• _Work instruction_:
Give back the entries exactly as they read, leaving each image out.

• _Dataset records_:
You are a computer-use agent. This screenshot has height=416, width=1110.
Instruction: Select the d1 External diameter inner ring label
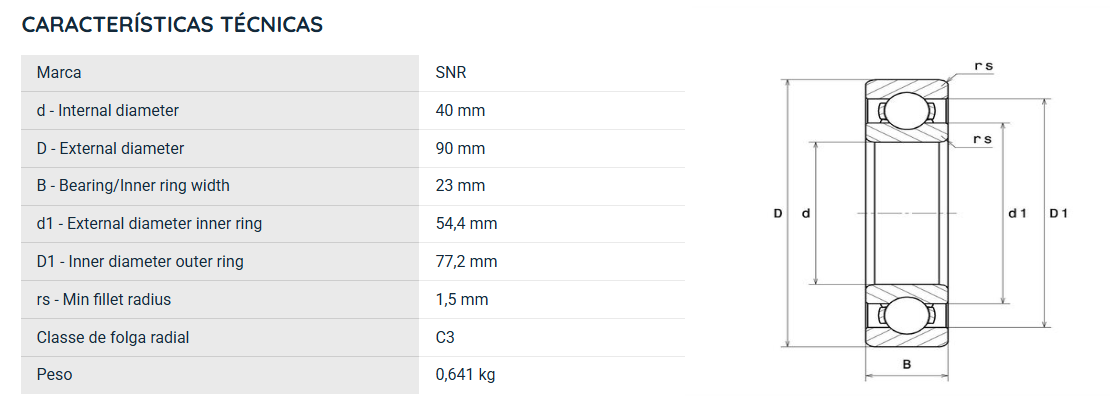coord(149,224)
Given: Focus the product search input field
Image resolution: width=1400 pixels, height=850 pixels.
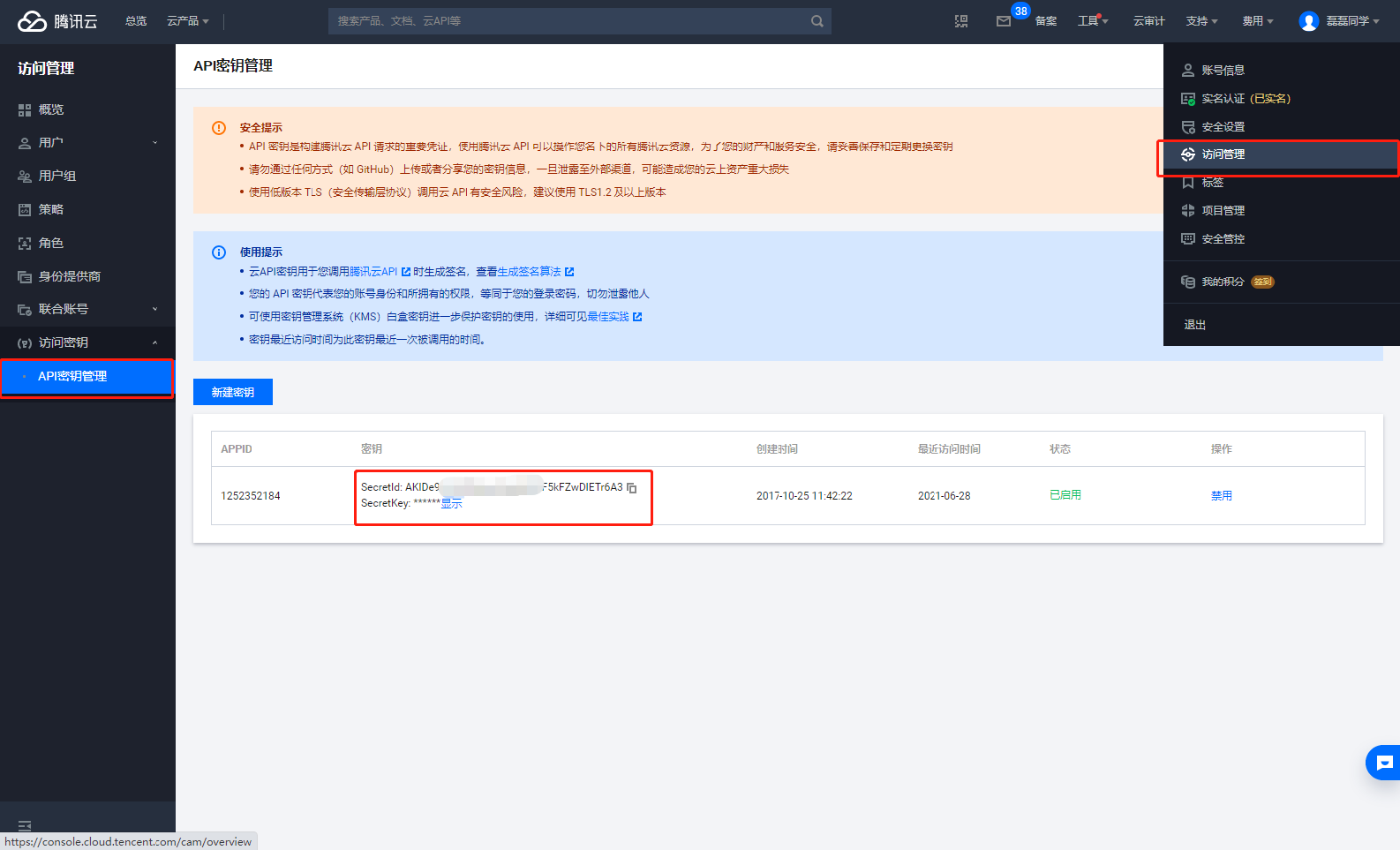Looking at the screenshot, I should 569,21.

• _Answer space_:
You are a computer-use agent. This screenshot has height=416, width=1110.
Instruction: Select the d1 External diameter inner ring label
coord(149,224)
Given: Focus the product search input field
Image resolution: width=1400 pixels, height=850 pixels.
Looking at the screenshot, I should 569,21.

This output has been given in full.